## Task requirements
Could you copy the records below exactly, leaving out any pictures they include?

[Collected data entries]
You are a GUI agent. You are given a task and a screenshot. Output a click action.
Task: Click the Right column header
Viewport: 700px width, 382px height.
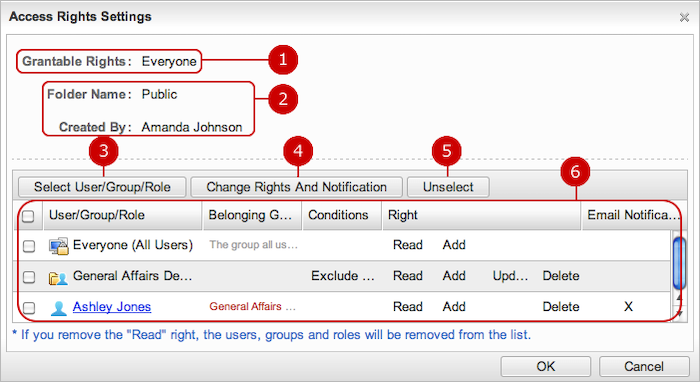pos(481,215)
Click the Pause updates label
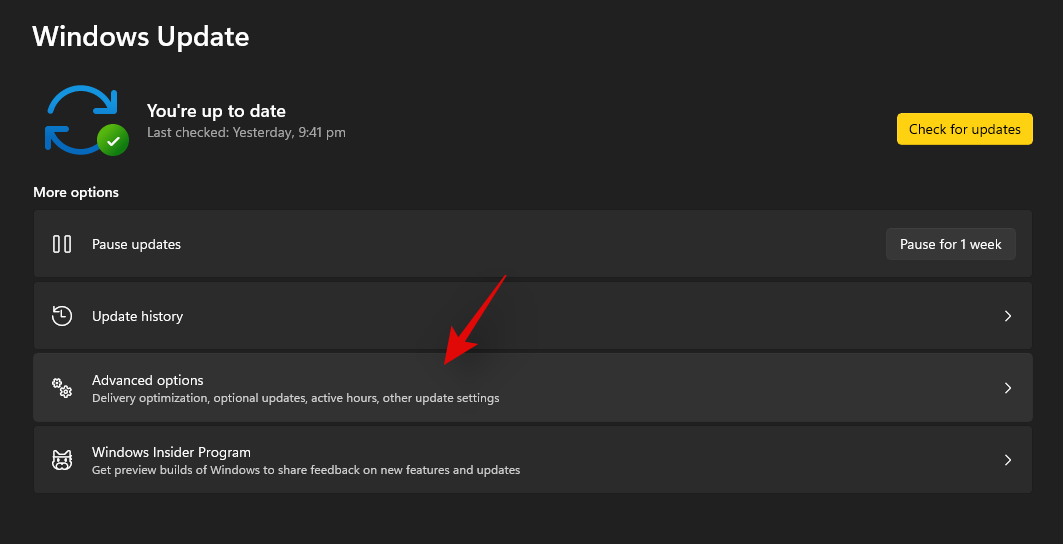This screenshot has height=544, width=1063. point(136,244)
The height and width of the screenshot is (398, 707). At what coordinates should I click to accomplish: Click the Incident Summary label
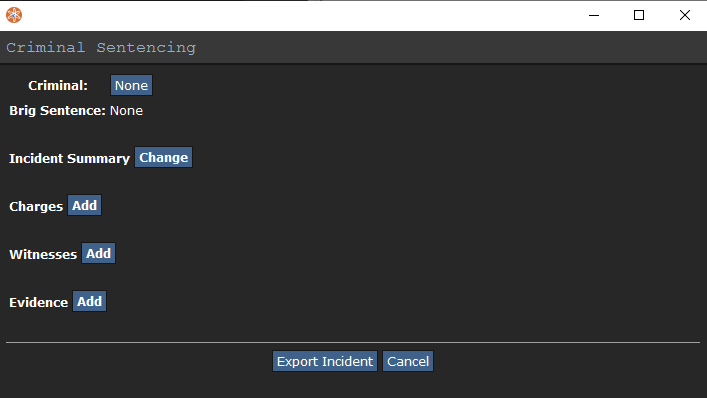point(69,159)
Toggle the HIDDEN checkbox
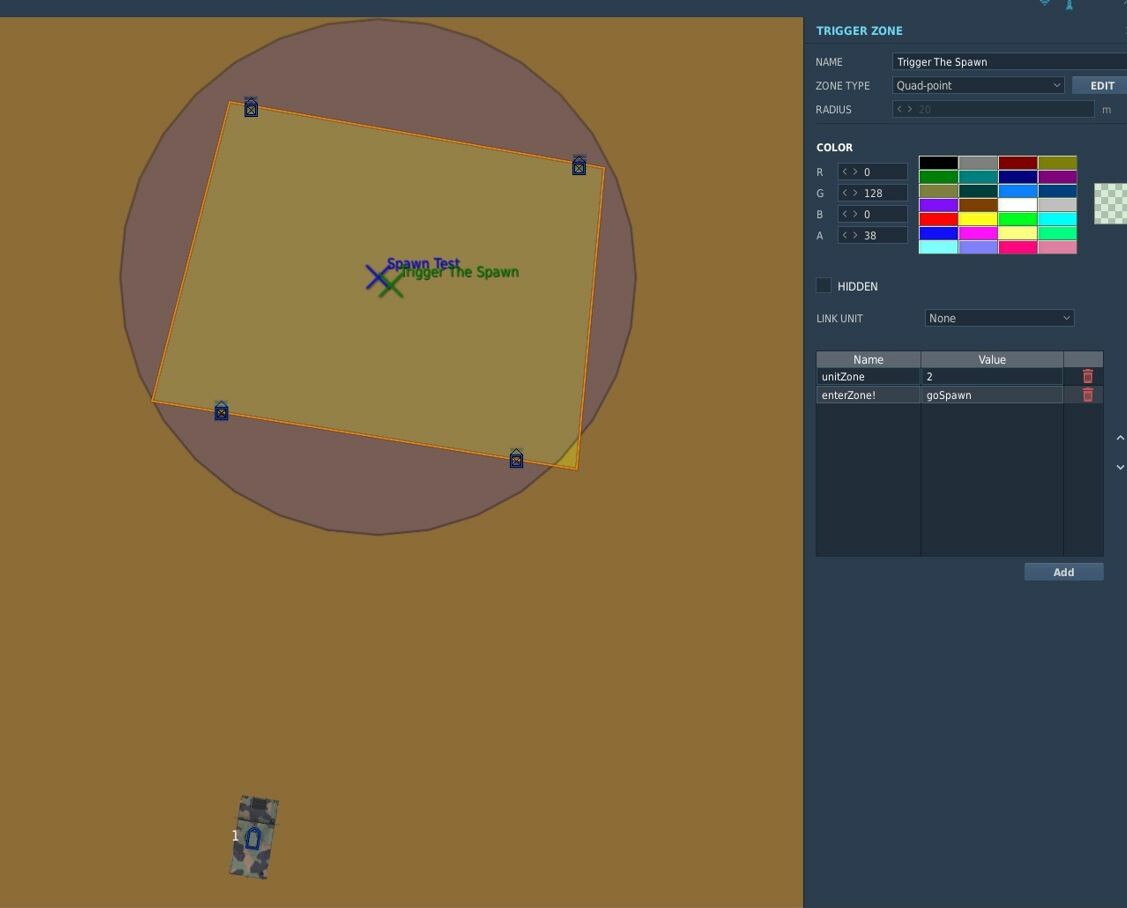 [x=824, y=285]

## Completed exercise
You are a GUI agent. You are given a task and a screenshot. Output a click action.
Task: Click the Right column header
Viewport: 700px width, 382px height.
pos(481,215)
Click the Pause updates label
This screenshot has height=544, width=1063. point(136,244)
The height and width of the screenshot is (398, 707). At what coordinates should I click to accomplish: Click the Incident Summary label
point(69,159)
Toggle the HIDDEN checkbox
 [x=824, y=285]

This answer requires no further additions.